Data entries
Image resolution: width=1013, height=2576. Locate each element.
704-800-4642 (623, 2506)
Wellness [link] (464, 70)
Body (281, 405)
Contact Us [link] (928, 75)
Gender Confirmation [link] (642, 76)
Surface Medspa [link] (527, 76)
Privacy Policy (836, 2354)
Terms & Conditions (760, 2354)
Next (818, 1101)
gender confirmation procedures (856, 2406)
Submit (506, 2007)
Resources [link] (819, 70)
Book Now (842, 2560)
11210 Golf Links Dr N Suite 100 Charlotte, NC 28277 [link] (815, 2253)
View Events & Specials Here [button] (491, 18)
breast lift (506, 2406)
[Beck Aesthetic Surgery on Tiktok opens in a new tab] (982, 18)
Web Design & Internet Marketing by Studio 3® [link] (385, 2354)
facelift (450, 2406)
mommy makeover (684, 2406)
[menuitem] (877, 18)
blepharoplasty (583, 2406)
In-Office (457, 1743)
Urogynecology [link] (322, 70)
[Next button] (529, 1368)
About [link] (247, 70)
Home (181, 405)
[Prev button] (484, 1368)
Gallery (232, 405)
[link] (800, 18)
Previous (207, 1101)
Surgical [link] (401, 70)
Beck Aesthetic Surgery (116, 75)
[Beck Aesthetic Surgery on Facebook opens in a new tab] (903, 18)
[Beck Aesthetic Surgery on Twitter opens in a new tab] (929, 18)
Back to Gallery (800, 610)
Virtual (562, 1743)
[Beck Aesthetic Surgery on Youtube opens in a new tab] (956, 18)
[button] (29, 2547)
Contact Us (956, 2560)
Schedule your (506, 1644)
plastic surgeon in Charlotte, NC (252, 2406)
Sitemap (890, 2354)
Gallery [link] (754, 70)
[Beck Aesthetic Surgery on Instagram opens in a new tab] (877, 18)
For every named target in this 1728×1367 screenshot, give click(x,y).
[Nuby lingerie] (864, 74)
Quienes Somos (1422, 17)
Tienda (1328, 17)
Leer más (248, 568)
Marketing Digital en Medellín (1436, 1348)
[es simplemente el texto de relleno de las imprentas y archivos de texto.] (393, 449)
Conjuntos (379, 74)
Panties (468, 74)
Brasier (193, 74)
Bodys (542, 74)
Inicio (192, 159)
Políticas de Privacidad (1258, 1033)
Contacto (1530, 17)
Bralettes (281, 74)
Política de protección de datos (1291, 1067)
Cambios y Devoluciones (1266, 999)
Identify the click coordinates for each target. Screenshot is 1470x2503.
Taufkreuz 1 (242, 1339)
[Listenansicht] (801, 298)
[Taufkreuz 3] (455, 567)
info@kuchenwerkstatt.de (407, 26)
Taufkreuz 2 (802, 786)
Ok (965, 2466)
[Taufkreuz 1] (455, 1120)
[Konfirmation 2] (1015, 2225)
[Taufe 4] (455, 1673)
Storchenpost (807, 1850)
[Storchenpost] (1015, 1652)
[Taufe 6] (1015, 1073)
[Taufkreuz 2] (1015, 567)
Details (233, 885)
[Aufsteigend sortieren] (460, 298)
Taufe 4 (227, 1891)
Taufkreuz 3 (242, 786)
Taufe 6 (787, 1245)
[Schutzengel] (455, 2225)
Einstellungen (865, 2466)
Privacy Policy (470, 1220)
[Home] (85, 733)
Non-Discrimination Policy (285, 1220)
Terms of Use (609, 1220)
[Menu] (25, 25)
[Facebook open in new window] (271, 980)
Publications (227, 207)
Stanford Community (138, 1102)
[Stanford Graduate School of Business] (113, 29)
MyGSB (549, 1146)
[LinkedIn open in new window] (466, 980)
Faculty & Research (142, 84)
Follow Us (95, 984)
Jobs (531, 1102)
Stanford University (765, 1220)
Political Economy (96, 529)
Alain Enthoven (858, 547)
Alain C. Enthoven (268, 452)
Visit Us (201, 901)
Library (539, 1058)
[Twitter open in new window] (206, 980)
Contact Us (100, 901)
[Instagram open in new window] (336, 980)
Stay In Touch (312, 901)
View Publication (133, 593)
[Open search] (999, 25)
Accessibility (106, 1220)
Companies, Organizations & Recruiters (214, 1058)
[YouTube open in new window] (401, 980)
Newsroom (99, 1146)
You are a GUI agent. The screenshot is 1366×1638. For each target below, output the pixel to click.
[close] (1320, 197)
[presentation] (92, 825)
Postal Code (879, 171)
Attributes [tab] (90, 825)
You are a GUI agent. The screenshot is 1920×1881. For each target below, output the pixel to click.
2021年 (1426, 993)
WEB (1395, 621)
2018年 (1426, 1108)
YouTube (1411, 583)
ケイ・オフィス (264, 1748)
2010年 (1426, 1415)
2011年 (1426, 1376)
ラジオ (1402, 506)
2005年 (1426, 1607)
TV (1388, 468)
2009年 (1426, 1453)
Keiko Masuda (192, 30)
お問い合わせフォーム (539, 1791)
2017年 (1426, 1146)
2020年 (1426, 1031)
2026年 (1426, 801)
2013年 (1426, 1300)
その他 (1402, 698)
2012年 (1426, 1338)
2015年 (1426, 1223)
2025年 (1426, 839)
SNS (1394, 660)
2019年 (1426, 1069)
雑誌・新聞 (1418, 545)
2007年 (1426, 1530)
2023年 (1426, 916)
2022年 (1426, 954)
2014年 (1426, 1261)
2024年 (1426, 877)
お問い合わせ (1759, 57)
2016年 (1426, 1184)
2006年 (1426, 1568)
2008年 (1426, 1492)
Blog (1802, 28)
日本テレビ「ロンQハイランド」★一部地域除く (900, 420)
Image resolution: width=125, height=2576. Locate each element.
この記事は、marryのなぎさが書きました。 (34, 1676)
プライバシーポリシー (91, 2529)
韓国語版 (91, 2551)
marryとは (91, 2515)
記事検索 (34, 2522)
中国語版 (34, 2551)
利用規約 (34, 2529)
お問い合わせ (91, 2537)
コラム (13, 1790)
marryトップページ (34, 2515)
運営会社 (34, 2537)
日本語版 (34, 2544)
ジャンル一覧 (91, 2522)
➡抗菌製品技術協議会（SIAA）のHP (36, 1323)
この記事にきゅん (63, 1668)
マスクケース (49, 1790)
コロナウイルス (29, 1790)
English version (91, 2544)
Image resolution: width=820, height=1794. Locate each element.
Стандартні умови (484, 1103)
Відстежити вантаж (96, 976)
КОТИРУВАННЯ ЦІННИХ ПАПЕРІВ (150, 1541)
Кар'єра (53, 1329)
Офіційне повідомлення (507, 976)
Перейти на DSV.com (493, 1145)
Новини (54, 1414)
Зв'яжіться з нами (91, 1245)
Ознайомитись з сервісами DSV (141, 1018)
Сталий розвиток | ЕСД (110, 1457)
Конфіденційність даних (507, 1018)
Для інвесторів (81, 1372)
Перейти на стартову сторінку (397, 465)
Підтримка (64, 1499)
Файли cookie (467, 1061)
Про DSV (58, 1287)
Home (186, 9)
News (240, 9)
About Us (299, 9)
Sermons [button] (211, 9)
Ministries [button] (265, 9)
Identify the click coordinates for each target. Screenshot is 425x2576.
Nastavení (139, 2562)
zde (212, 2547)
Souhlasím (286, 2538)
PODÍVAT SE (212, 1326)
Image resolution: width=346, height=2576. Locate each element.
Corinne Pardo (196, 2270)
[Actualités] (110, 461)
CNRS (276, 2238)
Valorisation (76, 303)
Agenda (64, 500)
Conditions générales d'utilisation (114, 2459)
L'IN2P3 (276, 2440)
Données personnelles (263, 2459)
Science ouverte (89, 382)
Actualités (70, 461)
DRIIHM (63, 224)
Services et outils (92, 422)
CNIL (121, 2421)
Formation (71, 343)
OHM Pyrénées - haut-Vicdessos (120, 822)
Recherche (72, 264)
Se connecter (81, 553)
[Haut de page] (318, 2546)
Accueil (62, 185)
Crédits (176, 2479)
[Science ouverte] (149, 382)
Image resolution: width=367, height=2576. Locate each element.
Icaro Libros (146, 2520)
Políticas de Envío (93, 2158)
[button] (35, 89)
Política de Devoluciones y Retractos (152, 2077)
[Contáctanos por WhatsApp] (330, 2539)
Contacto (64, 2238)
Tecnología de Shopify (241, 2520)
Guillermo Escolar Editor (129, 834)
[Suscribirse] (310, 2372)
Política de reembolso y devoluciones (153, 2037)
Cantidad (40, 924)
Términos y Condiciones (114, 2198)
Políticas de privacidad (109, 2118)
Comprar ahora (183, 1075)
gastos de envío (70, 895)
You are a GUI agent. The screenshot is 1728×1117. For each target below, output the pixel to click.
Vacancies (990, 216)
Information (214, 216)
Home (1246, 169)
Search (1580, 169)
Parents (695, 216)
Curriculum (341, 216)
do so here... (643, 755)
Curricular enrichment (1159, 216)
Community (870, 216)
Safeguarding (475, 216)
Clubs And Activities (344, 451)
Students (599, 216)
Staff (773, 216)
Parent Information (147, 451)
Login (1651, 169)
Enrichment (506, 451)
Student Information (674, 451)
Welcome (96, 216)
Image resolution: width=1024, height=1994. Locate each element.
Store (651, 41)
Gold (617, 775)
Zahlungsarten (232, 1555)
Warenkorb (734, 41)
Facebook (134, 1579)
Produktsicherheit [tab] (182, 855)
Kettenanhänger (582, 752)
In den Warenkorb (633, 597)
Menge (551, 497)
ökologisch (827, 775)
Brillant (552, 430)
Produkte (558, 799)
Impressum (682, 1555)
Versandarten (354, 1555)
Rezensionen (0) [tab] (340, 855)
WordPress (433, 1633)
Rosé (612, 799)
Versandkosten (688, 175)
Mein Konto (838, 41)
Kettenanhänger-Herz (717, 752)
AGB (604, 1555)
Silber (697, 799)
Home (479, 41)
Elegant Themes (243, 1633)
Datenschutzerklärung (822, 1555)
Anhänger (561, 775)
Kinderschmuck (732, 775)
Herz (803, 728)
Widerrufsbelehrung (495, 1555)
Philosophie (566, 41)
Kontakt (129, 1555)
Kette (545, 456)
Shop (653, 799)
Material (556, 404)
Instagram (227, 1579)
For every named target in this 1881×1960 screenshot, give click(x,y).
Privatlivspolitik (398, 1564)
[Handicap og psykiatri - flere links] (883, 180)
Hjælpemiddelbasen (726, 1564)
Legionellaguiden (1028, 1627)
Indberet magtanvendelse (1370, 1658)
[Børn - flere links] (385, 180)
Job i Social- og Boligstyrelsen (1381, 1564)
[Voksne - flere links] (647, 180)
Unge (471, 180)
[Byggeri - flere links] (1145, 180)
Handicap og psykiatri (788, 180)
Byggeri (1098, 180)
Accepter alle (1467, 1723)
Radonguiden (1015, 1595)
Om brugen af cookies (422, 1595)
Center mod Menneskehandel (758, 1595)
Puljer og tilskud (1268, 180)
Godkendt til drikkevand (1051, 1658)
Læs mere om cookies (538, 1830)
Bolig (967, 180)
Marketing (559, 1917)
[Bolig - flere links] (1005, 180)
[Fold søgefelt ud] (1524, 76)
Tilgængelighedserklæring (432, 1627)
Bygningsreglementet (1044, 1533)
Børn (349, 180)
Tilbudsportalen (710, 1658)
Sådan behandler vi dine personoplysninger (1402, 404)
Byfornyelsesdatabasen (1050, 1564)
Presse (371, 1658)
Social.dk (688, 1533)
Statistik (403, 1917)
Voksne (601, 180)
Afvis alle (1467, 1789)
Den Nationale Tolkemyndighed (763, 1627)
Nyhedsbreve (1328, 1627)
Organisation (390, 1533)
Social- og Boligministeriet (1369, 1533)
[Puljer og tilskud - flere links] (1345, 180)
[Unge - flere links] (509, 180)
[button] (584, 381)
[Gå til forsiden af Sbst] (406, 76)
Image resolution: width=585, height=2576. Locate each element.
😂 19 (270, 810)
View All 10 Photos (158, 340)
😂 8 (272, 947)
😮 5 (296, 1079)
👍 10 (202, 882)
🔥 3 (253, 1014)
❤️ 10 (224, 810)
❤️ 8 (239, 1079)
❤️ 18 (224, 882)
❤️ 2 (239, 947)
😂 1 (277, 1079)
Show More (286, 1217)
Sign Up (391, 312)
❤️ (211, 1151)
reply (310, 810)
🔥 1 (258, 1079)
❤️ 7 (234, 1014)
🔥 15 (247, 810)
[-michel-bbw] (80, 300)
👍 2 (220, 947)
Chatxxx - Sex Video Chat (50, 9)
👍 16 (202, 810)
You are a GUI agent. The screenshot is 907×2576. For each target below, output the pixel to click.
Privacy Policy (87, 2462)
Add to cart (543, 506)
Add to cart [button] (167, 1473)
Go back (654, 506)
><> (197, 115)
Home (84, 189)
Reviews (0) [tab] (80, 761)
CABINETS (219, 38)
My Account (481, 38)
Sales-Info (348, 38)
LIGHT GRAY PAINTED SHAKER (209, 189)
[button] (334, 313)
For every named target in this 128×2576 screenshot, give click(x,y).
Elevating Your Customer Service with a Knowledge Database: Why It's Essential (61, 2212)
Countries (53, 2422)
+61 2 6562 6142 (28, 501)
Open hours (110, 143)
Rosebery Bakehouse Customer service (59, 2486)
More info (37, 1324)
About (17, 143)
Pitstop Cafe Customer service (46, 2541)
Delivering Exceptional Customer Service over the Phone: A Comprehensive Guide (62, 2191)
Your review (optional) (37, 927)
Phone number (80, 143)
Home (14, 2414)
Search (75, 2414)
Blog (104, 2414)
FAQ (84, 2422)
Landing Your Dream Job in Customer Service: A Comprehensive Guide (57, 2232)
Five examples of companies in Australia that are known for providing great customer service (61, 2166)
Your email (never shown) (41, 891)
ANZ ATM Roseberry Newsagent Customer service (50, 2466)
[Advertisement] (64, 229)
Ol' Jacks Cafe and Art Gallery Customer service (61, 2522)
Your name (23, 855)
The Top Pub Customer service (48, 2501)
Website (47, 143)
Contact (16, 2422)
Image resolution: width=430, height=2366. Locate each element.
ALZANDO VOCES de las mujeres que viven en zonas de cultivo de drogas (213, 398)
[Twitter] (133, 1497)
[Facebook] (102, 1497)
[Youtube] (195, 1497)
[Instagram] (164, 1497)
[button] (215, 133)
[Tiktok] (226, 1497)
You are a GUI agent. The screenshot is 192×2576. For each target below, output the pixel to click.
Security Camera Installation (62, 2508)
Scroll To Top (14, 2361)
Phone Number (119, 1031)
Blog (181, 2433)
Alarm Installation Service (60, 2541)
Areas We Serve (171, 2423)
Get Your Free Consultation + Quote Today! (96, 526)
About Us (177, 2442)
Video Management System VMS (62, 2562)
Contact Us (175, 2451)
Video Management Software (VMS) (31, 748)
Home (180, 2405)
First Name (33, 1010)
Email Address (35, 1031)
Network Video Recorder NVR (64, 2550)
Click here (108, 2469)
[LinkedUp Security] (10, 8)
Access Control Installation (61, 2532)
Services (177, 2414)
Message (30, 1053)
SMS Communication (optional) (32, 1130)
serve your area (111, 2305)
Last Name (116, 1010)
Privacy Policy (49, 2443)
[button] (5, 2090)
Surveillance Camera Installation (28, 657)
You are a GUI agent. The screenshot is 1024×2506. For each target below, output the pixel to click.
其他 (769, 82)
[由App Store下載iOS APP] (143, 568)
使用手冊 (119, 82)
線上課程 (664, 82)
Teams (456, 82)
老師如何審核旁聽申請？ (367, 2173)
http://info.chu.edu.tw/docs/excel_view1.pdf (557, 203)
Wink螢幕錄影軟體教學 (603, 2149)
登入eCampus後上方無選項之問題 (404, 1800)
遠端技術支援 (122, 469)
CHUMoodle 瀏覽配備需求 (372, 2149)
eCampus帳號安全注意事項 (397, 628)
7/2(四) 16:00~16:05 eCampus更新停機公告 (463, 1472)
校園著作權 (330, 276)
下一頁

Task instructions:
Reprint exactly the lines above that start at the one with "Get Your Free" and end at the one with "eCampus帳號安全注意事項 (397, 628)", keeping both and adding none.

Response to the task:
Get Your Free Consultation + Quote Today! (96, 526)
About Us (177, 2442)
Video Management System VMS (62, 2562)
Contact Us (175, 2451)
Video Management Software (VMS) (31, 748)
Home (180, 2405)
First Name (33, 1010)
Email Address (35, 1031)
Network Video Recorder NVR (64, 2550)
Click here (108, 2469)
[LinkedUp Security] (10, 8)
Access Control Installation (61, 2532)
Services (177, 2414)
Message (30, 1053)
SMS Communication (optional) (32, 1130)
serve your area (111, 2305)
Last Name (116, 1010)
Privacy Policy (49, 2443)
[button] (5, 2090)
Surveillance Camera Installation (28, 657)
You are a GUI agent. The screenshot is 1024×2506. For each target below, output the pixel to click.
其他 (769, 82)
[由App Store下載iOS APP] (143, 568)
使用手冊 (119, 82)
線上課程 (664, 82)
Teams (456, 82)
老師如何審核旁聽申請？ (367, 2173)
http://info.chu.edu.tw/docs/excel_view1.pdf (557, 203)
Wink螢幕錄影軟體教學 (603, 2149)
登入eCampus後上方無選項之問題 (404, 1800)
遠端技術支援 (122, 469)
CHUMoodle 瀏覽配備需求 (372, 2149)
eCampus帳號安全注意事項 (397, 628)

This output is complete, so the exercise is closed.